Pareciera que no tenemos por qué esperar que en Cuba ocurran estas cosas. Ello, hasta ahora, ha sido imposible. Pero actualmente hay razones para sostener el empeño. Ahora componemos el país, o podríamos perderlo para siempre. 

 

¿Qué puede indicar el cuestionamiento en la esfera pública cubana del viaje a Cuba de Norah Jones, como herramienta política en contra del Gobierno cubano?

He leído sobre ello y al parecer ya fue cancelado el viaje a Cuba de Norah Jones. Al inicio me costó comprender sobre el motivo de este viaje. Según algunos este provenía del llamado «intercambio cultural de pueblo a pueblo» y según otros sólo resultaba un mero «acto de negocio» a través del cual ella venderá allí su producto a quienes pudieran pagarlo. 

Si fuera lo primero, Norah Jones hubiera estado obligada a ofrecer su producto de un modo que pudieran acceder los cubanos interesados, gratuitamente; de lo contrario, su viaje a la Isla sería legítimamente reprobable. Si fuera lo segundo, hubiera sido un acto personal, casi de derecho individual, que si bien se efectuaría en la Isla no estaría implicada Cuba como realidad política nacional; por lo cual su viaje a la Isla sería inobjetable política y legalmente. 

De ser así, Norah Jones no hubiera ido a Cuba a cantarle a los cubanos, ni tampoco a brindarle apoyo a las injusticias del «sistema político» impuesto. Sin embargo, a pesar de esto, dada la situación nacional el clima entorno al viaje resultó peliagudo.  

Quizá podíamos sentir molestia porque, de todos modos, ella iba a Cuba, que es un espacio donde se empobrece, excluye y reprime a muchos cubanos, donde carecemos de libertad.
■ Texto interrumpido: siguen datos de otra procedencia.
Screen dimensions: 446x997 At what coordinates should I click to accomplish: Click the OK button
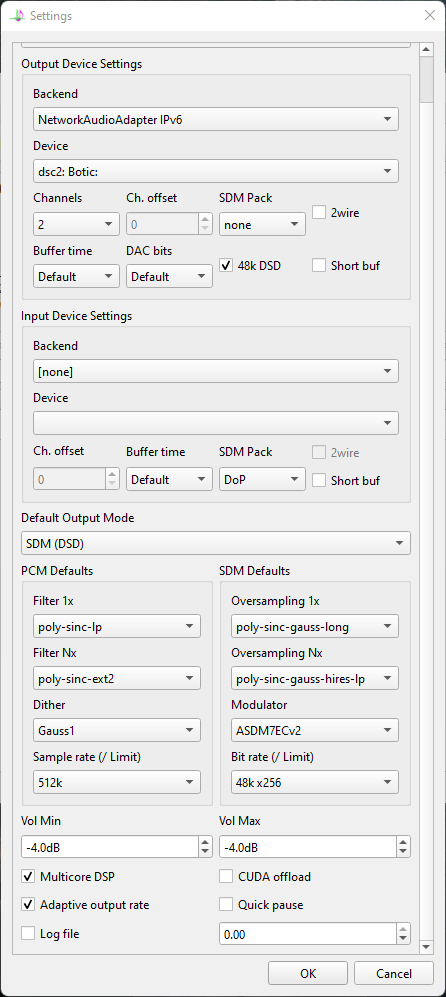click(308, 973)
Pero también debemos comprender que porque nosotros carezcamos de libertad no deberíamos pedirle a ella que reprima la suya. Ese no es el mejor modo de defender la libertad; y, además, no son los otros, no cubanos, quienes deben dar cuentas de nuestra libertad, que realmente sólo nos incumbe a nosotros.  
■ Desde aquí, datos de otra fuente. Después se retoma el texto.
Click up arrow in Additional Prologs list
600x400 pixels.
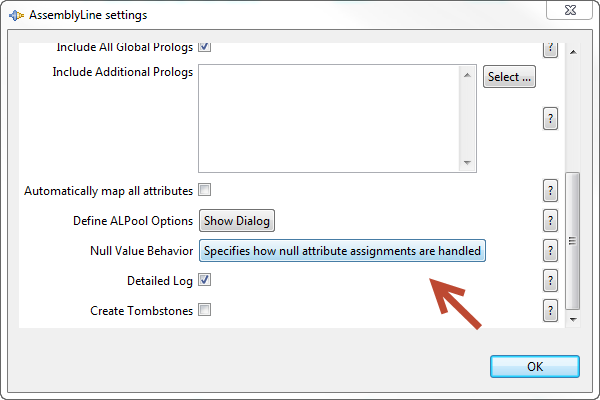coord(467,75)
También podemos incomodarnos al pensar que Norah Jones gastaría algún dinero en Cuba que sería recaudado por el Gobierno para su beneficio, no a favor del pueblo. Pero si meditamos que su viaje hubiera sido un mero «acto de negocio» que cobraría dinero a quienes asistieran a sus espectáculos, seguramente ella se llevaría mucho más dinero del que gastaría, incluyendo dinero del que pagarían los participantes -que ya no gastarían en la Isla. En tanto, al parecer su viaje tampoco engordaría significativamente las arcas del Gobierno.  

No obstante, podríamos mantener cierta molestia porque algunos cubanos y extranjeros en la Isla iban a poder derrochar su dinero en tal espectáculo y con euforia disfrutar allí —donde la mayoría padece la ignominia y de donde muchos tuvimos que partir a una especie de destierro. Pero igual podemos comprendemos que esta emoción, aunque comprensible, quizá tampoco sea éticamente legítima ni efectiva políticamente. 

Al analizar serenamente cuestiones de esta índole podemos incorporar que Cuba y los cubanos deben existir, a pesar del Gobierno, y ello debe reconfortarnos. Debemos incorporar además que si solemos alegar que quienes viven allí están secuestrados por el poder, en la lucha contra ese secuestrador no debemos apelar a tácticas que robustezcan la condición de secuestrado de los cubanos de allí. Debemos incorporar asimismo que nuestras actitudes no deben emular las actitudes de ese poder porque sólo alcanzaremos una realidad distinta en Cuba si actuamos distinto ya que, de no hacerlo, ese poder nos habría ganado para siempre, sin esperanzas.  

Sin embargo, lo esencial en este debate sería la dimensión individual de Norah Jones que todos debimos respetar, pues ese viaje suyo hubiera sido sólo una cuestión particular. El respeto a la dimensión individual de las personas fue lo que quebrantó y desterró el «régimen» para asegurar su imperio. Precisamente por eso es que Cuba está destruida, y no la recuperamos si somos incapaces de rescatar esa «virtud» que resulta medular para el respeto, la diversidad, la democracia y el bienestar. Quizá esta «virtud» sea el pilar de esa Cuba nueva que queremos; en tanto, tal vez sin ella sea imposible.